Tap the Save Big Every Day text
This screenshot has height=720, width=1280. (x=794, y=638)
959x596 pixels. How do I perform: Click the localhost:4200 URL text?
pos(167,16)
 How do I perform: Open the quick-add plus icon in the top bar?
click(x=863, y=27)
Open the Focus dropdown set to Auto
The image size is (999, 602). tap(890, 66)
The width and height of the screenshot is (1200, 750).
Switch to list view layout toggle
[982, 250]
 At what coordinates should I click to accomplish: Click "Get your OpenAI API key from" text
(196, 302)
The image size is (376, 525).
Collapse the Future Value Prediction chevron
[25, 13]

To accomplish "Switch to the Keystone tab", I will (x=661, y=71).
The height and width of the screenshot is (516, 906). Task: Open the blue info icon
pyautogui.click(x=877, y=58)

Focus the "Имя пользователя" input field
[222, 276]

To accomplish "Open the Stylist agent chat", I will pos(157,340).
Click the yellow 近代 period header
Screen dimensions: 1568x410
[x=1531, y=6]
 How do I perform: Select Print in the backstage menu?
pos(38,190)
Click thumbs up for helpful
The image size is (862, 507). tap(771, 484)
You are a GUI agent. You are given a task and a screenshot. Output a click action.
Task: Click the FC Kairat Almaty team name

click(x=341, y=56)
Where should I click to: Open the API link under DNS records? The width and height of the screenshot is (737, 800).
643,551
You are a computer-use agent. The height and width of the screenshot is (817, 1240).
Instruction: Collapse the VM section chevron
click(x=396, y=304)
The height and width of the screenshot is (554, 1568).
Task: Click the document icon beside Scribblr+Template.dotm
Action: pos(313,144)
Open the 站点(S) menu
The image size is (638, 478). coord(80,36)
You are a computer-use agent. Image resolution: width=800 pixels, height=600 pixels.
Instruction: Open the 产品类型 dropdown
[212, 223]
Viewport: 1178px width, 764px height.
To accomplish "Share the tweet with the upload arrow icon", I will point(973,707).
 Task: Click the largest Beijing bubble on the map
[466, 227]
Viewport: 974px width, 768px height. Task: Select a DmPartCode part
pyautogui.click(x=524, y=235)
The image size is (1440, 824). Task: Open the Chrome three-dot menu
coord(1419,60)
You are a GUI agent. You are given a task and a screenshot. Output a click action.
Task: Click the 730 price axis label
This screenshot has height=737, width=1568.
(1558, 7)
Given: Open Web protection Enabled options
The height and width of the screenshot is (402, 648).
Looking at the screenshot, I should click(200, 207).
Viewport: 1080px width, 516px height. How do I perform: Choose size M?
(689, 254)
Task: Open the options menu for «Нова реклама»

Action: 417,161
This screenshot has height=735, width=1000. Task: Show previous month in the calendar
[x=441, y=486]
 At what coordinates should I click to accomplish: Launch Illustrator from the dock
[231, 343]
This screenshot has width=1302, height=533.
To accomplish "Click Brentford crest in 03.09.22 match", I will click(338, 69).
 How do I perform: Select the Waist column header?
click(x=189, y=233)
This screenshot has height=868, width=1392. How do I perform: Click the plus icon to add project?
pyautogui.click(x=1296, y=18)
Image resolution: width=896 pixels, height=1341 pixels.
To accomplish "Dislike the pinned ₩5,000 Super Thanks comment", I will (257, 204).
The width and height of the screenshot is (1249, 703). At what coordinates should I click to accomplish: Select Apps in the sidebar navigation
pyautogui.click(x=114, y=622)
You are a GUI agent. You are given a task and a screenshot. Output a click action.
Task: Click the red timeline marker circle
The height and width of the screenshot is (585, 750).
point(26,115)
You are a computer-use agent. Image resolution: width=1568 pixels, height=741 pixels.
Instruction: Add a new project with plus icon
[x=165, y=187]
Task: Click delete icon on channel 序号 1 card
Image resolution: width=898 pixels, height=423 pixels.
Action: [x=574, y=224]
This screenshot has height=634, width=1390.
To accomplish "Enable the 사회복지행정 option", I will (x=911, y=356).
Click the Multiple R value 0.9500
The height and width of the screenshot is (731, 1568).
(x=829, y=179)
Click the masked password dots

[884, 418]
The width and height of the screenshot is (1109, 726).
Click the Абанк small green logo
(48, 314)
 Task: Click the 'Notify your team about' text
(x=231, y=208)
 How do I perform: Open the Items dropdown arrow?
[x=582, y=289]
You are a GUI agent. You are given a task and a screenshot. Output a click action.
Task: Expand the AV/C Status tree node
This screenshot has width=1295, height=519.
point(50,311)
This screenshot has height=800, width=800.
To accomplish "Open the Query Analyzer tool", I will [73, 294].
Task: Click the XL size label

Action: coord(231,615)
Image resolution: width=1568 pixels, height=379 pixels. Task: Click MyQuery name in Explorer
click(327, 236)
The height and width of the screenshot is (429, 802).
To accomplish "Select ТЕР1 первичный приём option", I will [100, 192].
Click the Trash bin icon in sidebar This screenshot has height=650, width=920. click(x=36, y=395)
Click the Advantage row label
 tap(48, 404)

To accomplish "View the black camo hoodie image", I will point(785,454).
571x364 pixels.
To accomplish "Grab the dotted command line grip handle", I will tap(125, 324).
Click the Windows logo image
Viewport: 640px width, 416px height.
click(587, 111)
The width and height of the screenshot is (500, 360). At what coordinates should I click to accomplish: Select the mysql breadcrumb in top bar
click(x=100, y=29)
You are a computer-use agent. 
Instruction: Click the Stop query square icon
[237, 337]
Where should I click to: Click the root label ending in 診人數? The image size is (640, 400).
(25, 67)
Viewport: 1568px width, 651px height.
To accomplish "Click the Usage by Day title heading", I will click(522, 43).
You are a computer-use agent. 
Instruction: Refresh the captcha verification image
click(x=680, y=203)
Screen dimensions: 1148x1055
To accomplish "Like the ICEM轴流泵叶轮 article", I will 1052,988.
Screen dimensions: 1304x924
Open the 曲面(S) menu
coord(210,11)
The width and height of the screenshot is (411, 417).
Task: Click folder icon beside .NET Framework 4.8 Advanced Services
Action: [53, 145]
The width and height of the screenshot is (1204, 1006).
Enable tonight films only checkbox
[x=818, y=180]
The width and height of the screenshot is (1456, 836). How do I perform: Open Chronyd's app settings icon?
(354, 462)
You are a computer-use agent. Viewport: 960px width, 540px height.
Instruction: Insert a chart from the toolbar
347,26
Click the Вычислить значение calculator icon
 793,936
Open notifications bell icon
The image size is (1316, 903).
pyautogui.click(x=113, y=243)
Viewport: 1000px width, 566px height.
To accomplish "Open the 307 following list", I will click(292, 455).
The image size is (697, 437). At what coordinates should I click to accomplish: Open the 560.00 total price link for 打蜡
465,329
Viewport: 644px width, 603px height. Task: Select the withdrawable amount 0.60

..........

Among the lines above, count those containing "computer", and give only the number.

6